This is the personal story of Lía shared through our web to explain to the world her fight against epilepsy
Hello, my name is Lia, I have lived with Nocturnal Epilepsy since I was 11 years old. My first crisis was while I was sleeping, I remember that I did not understand what I was feeling, I only knew that something was not right but I could not wake up, I could not talk, move, ask for help or get up. I began to feel tingling all over my body, rising from head to toe, and noises of metal blows (like industrial noises) in my head. For a second I thought I was dying and suddenly everything happened, I disconnected from everything that was happening, today I understand that at that moment I lost consciousness. I woke up the next morning without knowing what had happened. I told my mom and she asked me several times if I was sure I had really been awake because maybe it had been a nightmare. And it would make all the sense, because I couldn’t wake up, talk, or move until the next day when it dawned.
A week later my older sister (we shared a bedroom) was not sleeping at home and I was terribly afraid to sleep alone. I begged my parents (I was 11 years old) to let me put my mattress in their room to sleep with them. At midnight that strange sensation came back in the same order, tingling, inability to move, wake up, talk and metal noises; I managed to kick my parents’ closet to alert them and then lost consciousness. My father is a doctor and the noise from the closet woke him up, then he saw me convulsing. I woke up and my mom was nervous, walking from one side to the other; my dad explained to me that I had convulsed.
From then on, the medical tests began. I had a few more seizures and finally, the diagnosis came: nocturnal epilepsy of the frontal lobe, with generalized tonic-clonic seizure type; over the years I have developed focal points. Everything always happens only and exclusively while I sleep.
I have experienced all the facets of those of us who lived and grew up with epilepsy: fear, uncertainty, misinformation, anxiety, stigma, etc., but there has always been a part of me that tells me that I owe it to epilepsy to be who I am and that I need to educate people about this condition to end the social stigma, which often begins with ourselves, when we decide to keep quiet for fear of prejudice or social rejection.
It is from this need that last year (2018) I initiated a project called “Fundepsia” a space to raise the voice and educate people with and without epilepsy about this disease. It currently has more than 2,400 followers on Instagram, from different countries in Latin America and some cities in Spain.

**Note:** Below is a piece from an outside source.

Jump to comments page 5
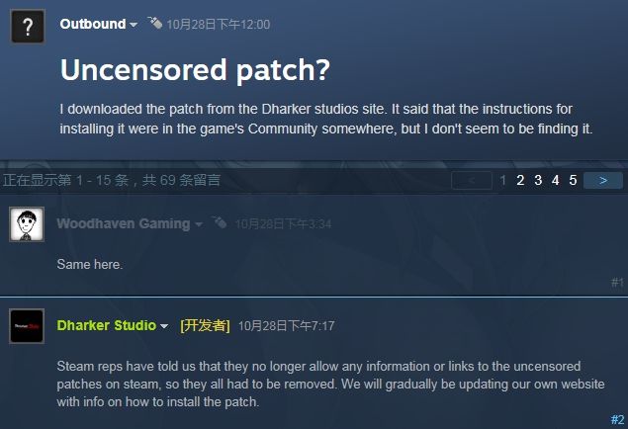573,180
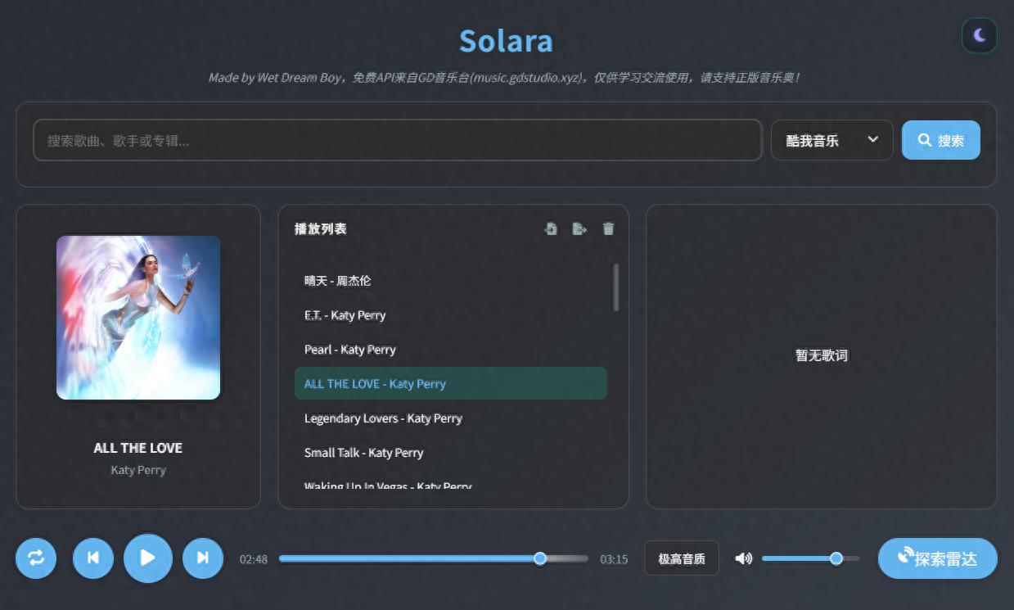Toggle dark mode with the moon button

click(x=979, y=36)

I have created a support network, for me, we are a family made up of people of many nationalities. My purpose is to put my grain of sand in the creation of conscience on this condition and my dream is to live in an inclusive society, informed, without stigmas and free of myths product of the little education on the subject. I firmly believe that the basis for combating stigma is to create awareness that epilepsy can appear in anyone’s life at any age, at any time.